::: Data lines

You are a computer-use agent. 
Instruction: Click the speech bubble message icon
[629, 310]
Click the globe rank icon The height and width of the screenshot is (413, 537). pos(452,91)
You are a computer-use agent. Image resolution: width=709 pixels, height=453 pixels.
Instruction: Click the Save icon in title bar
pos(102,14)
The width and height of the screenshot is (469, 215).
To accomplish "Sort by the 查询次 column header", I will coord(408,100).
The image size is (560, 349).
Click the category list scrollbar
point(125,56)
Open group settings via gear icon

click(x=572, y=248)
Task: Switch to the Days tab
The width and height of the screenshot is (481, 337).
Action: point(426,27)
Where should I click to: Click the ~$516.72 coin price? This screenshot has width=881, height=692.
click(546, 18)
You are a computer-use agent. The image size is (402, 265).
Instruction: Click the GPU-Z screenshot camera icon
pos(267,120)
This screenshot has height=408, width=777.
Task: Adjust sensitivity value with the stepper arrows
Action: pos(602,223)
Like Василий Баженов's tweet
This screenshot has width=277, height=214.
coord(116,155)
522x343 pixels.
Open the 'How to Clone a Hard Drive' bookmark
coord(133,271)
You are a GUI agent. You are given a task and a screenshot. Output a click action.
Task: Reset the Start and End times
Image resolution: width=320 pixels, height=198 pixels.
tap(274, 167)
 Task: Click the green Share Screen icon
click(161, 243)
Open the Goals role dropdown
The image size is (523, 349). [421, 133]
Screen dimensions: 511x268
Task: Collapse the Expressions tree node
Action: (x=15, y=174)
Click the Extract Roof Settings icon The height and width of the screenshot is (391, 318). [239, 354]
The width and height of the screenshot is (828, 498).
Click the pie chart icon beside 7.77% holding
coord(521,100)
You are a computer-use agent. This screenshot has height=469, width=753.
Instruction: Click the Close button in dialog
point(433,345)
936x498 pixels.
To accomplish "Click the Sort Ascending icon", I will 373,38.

::::::

- Written instruction: Reproduce every line of the items above verbatim, in their original order and without any changes.

- Solution below:
You are a computer-use agent. 
Instruction: Click the speech bubble message icon
[629, 310]
Click the globe rank icon The height and width of the screenshot is (413, 537). pos(452,91)
You are a computer-use agent. Image resolution: width=709 pixels, height=453 pixels.
Instruction: Click the Save icon in title bar
pos(102,14)
The width and height of the screenshot is (469, 215).
To accomplish "Sort by the 查询次 column header", I will coord(408,100).
The image size is (560, 349).
Click the category list scrollbar
point(125,56)
Open group settings via gear icon

click(x=572, y=248)
Task: Switch to the Days tab
The width and height of the screenshot is (481, 337).
Action: point(426,27)
Where should I click to: Click the ~$516.72 coin price? This screenshot has width=881, height=692.
click(546, 18)
You are a computer-use agent. The image size is (402, 265).
Instruction: Click the GPU-Z screenshot camera icon
pos(267,120)
This screenshot has height=408, width=777.
Task: Adjust sensitivity value with the stepper arrows
Action: pos(602,223)
Like Василий Баженов's tweet
This screenshot has width=277, height=214.
coord(116,155)
522x343 pixels.
Open the 'How to Clone a Hard Drive' bookmark
coord(133,271)
You are a GUI agent. You are given a task and a screenshot. Output a click action.
Task: Reset the Start and End times
Image resolution: width=320 pixels, height=198 pixels.
tap(274, 167)
 Task: Click the green Share Screen icon
click(161, 243)
Open the Goals role dropdown
The image size is (523, 349). [421, 133]
Screen dimensions: 511x268
Task: Collapse the Expressions tree node
Action: (x=15, y=174)
Click the Extract Roof Settings icon The height and width of the screenshot is (391, 318). [239, 354]
The width and height of the screenshot is (828, 498).
Click the pie chart icon beside 7.77% holding
coord(521,100)
You are a computer-use agent. This screenshot has height=469, width=753.
Instruction: Click the Close button in dialog
point(433,345)
936x498 pixels.
To accomplish "Click the Sort Ascending icon", I will 373,38.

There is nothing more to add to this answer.